Cathy Marshall has been making wine for most of her life, and making it under her own name ever since she and a group of friends had a riotous party and a foot-stomp on Muizenberg beach. She’s made Platter 5 Star wines for a number of different wineries and is generally considered one of the Cape’s leading Pinot-philes, known for her love and devotion to the Pinot Noir grape. But as with every relationship, sometimes it’s time for a freshen-up and when she turned 50 this year, she decided she needed a new injection of energy into her winemaking. “Making Pinot Noir is a very internalised thing – it requires a lot of intuition and questioning” she says. So her wine journey became a spiritual one, involving a return to her family’s ancestral home of Scotland and ending at the very top of the world at Mount Everest Base Camp as she re-constructed her winemaking philosophy to better reflect her life’s experiences and lessons. “You have to be a Pinot Thinker to make good Pinot” she claims. “More than with any other grape, you need to personally have harmony and sincerity in order to create balance and equilibrium in the wine.”
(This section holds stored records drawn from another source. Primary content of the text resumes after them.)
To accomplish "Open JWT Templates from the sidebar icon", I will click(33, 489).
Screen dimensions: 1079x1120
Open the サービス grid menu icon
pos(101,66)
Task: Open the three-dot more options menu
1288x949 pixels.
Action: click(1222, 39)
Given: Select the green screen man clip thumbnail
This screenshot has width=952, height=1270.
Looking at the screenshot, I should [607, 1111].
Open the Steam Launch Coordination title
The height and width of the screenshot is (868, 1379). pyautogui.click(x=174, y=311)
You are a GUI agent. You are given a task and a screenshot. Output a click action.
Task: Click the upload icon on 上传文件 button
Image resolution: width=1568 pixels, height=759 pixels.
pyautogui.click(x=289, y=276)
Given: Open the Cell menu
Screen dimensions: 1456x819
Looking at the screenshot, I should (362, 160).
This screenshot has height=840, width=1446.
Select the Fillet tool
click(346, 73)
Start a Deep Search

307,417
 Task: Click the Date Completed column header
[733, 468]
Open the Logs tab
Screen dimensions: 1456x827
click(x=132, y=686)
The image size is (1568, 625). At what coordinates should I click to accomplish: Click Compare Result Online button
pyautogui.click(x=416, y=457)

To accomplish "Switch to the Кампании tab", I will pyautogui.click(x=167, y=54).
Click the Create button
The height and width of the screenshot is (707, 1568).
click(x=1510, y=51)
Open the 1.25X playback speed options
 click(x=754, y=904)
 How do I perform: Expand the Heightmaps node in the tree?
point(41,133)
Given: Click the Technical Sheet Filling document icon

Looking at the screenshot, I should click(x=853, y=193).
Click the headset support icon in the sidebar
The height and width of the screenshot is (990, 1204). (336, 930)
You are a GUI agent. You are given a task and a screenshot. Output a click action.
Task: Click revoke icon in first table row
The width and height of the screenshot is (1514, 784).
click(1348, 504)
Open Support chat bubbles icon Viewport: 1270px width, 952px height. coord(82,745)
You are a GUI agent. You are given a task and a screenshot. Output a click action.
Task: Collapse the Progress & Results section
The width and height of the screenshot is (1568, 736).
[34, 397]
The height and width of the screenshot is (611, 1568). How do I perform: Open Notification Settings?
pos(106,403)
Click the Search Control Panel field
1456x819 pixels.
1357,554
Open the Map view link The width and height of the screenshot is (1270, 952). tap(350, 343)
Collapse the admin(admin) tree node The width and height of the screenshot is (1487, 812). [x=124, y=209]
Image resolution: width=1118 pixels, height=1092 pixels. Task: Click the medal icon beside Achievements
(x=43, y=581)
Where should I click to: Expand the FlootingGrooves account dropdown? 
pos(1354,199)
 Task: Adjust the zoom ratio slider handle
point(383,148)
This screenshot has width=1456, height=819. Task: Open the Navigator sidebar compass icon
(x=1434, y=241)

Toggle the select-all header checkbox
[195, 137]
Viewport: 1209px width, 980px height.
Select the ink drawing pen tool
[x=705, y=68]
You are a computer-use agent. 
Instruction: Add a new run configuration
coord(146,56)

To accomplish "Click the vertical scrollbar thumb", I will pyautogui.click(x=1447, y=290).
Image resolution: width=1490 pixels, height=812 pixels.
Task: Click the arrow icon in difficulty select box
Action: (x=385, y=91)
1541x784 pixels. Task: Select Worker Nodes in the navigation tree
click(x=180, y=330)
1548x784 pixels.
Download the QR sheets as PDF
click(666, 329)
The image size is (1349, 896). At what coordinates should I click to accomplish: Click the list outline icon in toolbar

During a wonderful lunch last week, Cathy shared pictures of her visits to Scotland, Burgundy (the home of Pinot Noir, in France) and Tibet and we drank Pinots both from France and from her own previous vintages. Now settled in Elgin (although she still describes herself as ‘a gypsy’ and doesn’t actually own any vineyards), it is clear that not only has she found great fruit which suits her style, but she’s also find the style that suits her. One of the most modest and likeable winemakers around she says that she “believes the wines are getting better because I am now better. I don’t like to say that too loudly, but I feel that now I am a bit older and have more experience, I have the confidence to say ‘less is more’ and to hold back on things a bit and let them take their time.”
There was a great progression from the 2009 Reserve to the magnificent 2011 Reserve, with the latter showing wonderful density of fruit, elegance and spice. Cathy is going to hold onto the 2012 for just a little longer before releasing it – again reflecting her own new confidence in her wines in a market which usually prefers continuity over quality – and when it’s released, as it should be soon, I think it will be a wine worth waiting for. “Pinot reflects everything that’s about me. It’s been in my life so long and has taken me onto such amazing journeys to meet such incredible people.” How can you not want to drink a wine made by this woman, when it’s not just a wine, but a lifetime’s experience in a bottle?